Frisco Bay Industries Ltd., an international provider of integrated security and financial transaction processing systems, announces its operating results for the period ended July 31.

Revenues for the quarter were C$11.4 million compared to C$13.7 million recorded in the corresponding period of the previous year. For the first half of the year, revenues decreased 6 percent to C$23.9 million, compared to C$25.5 million in the same period last year. Service revenues for the six months were 19 percent higher than the previous year as a result of the continued growth in the company’s recurring revenue base. The decrease in product sales was due to reduced capital spending in Canada, a direct result of difficult economic conditions in the second quarter due to unforeseen events such as the SARS outbreak in Toronto and the Mad Cow disease event in Alberta.

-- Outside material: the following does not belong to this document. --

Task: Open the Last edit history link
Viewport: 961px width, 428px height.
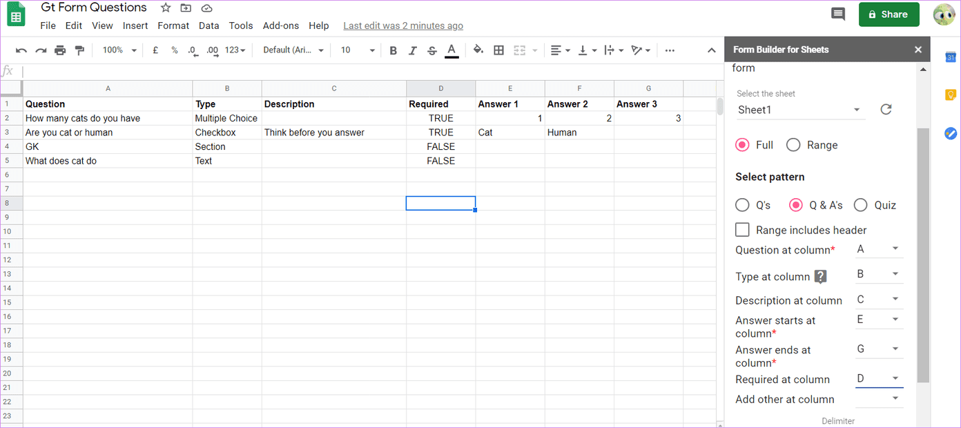Action: (403, 26)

Net earnings for the quarter ended July 31 were C$543,219, or 18 cents (US 13 cents) per share, compared to C$1 million, or 45 cents (US 29 cents) per share, in the same period last year. Net earnings generated for the six months ended July 31 totaled C$1.1 million, or C 41 cents (US 29 cents) per share, versus net earnings of C$1.8 million, or 75 cents (US 48 cents) per share, in the corresponding period of the previous year. Reductions in net earnings were the result of reduced product sales in the quarter, combined with a higher effective income tax rate due to the full utilization of income tax loss carryforwards from prior years.

“In spite of a reduction in product sales, the company was able to remain profitable in large part due to the strength of its recurring revenue model,” states Barry Katsof, Frisco Bay’s chairman and CEO. “With the acquisition of Frisco/ATMS in the first quarter, the company now derives more than 40 percent of its revenues (in excess of C$20 million on an annualized basis) from recurring revenue sources, including monitored access control, service contracts and ATM transaction fees. Frisco Bay’s unrealized recurring revenue derived from long-term noncancelable contracts that will be realized over the next several fiscal years currently exceeds C$49 million, an increase of more than $3 million since the beginning of the current fiscal year. In addition, our revenue backlog for the balance of the current fiscal year is 16 percent higher than the backlog at the same date last year,” concludes Katsof.

In the quarter, the company concluded a private placement of 243,100 shares of common stock at US $9 per share for gross proceeds of just under US $2.2 million. The shares were acquired by a group of leading Canadian investment funds, and the proceeds were used to retire a portion of the debt incurred with the acquisition of Frisco/ATMS.